Allianz SE Chief Financial Officer (CFO), Giulio Terzariol, said that “the efficiency steps we have undertaken have helped us protect our revenue margin and cushion the impact of market challenges. We look forward with confidence to a strong 2023.”
Multinational reinsurer Munich Re’s results remained consistent with its competitors – with the company reporting its investment results had decreased to €4.903 million in 2022 from €7.156 million in 2021. It said that regular income from investments amounted to €6.565 million in 2022, up slightly from 2021’s €6.017 million, whilst net gains and losses on disposal excluding derivatives totalled €3.962 million – more than 2021’s €3.182 million.
The reinsurer attributed these numbers to challenges posed by macroeconomic conditions, including: “impairment losses on equities as a result of falling stock markets”, “impairment losses on fixed-interest securities as a result of the war in Ukraine”, and “increase in interest rates.”
Meanwhile, the Hannover-based reinsurer Hannover Re reported in a statement during its 2023 renewals process that it was hoping for substantially improved prices and conditions in global markets as a result of large losses and the war in Ukraine.
Whilst the multi-billion-dollar European reinsurer hasn’t yet released its 2022 results, it said in February that “the market environment for renewals was very challenging for all participants” due to “Russia's war against Ukraine, sharply higher inflation, and continued heavy losses from natural catastrophes.”
" The 'resulting stronger demand among primary insurers for reinsurance
protection' meant certain benefits."
The company said it had a positive outlook going into 2023, due to “significant improvements in risk-adjusted prices and conditions for reinsurers.” Despite the fact that in 2022 market conditions took a toll on re/insurer results, the “resulting stronger demand among primary insurers for reinsurance protection” meant certain benefits – such a tighter overall supply that enabled adjusted prices and conditions.
In November 2022, for example, ratings agency AM Best revised its outlook on Germany’s non-life insurance segment, which went from stable to negative. “The environment in which Germany’s non-life insurers operate significantly changed in the first half of 2022,” the company said in a statement.
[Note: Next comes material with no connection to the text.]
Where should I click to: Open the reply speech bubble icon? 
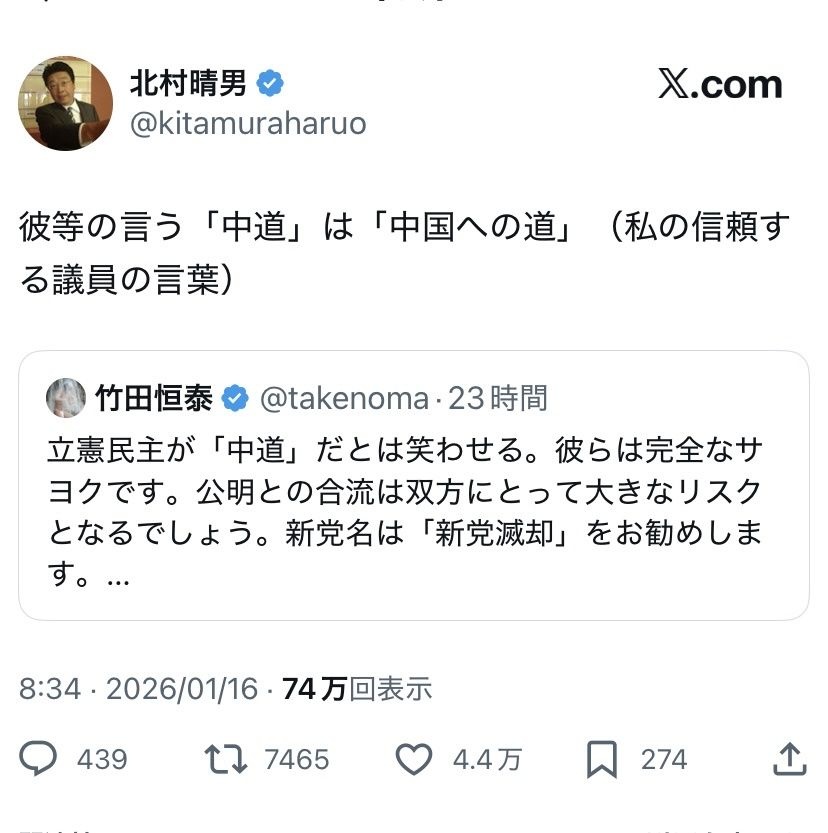39,760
“Uncertainty brings negative pressure to the segment. [Our] decision to revise the outlook reflects [our] view that economic uncertainty and increased inflation risks will likely pressure German non-life insurers’ growth prospects and profitability over the next year,” it continued.
In Fitch Ratings’s “German Non-Life Insurance Outlook 2023” report, published in December 2022, the global ratings agency said it expected inflationary pressure to overweigh higher fixed income yields – a prediction with new resonance after recent interest rate increases in Europe.
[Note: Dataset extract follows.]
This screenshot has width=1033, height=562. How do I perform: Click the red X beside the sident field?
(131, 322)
"The global ratings agency said it expected inflationary pressure to
overweigh higher fixed income yields."
As of 8 February 2023, the European Central Bank (ECB) increased the three key ECB interest rates by 50 basis points, with tentative plans to raise them further at its upcoming policy meeting in March and then “evaluate the subsequent path of its monetary policy” going forward.
The ECB said in a statement that, “keeping interest rates at restrictive levels will over time reduce inflation by dampening demand and will also guard against the risk of a persistent upward shift in inflation expectations.”
Despite concerns over rising inflation and resulting interest rate increases, Fitch’s report said it believed that positively-rated German non-life insurers were “well positioned” to withstand inflation, elevated capital market volatility, and difficulties due to general macroeconomic turbulence, whilst AM Best’s “Market Segment Outlook: Germany Non-Life Insurance” report noted that benefits from diversification could offset weaker results for German companies going forward. If insurers can stay the course, there might be light at the end of the tunnel.